> GIVEN TEXT
+---+

Full pipeline architecture

You may heard about STARNet (Scene-Text Aware Retrieval Network) model. It is composed of the following modules: a joint encoder for both an image and its scene text, a caption encoder for image caption, and an additional caption generation module.

Unfortunately, this architecture possesses several drawback, such as Google API OCR usage, excessive GRU blocks and slow two-stage Faster RCNN detector. Further, we will built similar architecture but avoid Google API OCR module usage as well as avoid usage of precomputed features for image encoder. This will make this pipeline easy to reproduce and improve. We’ll also add more advanced methods for analysing images and text scenes and make the whole pipeline ready for end-to-end inference.

Talking about cross-modal retrieval in general and text-image retrieval especially the most common method is to transform both entities into similar vector space where similar images and their text captions embeddings will appear close in terms of some distance metrics (like cosine, or euclidean). So, what do we need to create such embeddings?

+---+

Rewrite the part of the pipeline architecture text from "Talking about cross-modal" up to and including "create such embeddings?", putting "dot product" in place of "cosine".

+---+

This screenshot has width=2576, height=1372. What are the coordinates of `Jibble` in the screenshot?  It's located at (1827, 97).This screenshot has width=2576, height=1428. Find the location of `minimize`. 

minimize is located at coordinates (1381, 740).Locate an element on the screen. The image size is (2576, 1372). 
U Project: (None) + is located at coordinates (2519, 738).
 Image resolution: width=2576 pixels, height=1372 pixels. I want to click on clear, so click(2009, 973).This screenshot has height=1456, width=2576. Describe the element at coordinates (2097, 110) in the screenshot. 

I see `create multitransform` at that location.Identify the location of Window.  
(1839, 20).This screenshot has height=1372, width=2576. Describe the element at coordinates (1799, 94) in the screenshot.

+---+

> EXERCISE OUTPUT
Talking about cross-modal retrieval in general and text-image retrieval especially the most common method is to transform both entities into similar vector space where similar images and their text captions embeddings will appear close in terms of some distance metrics (like dot product, or euclidean). So, what do we need to create such embeddings?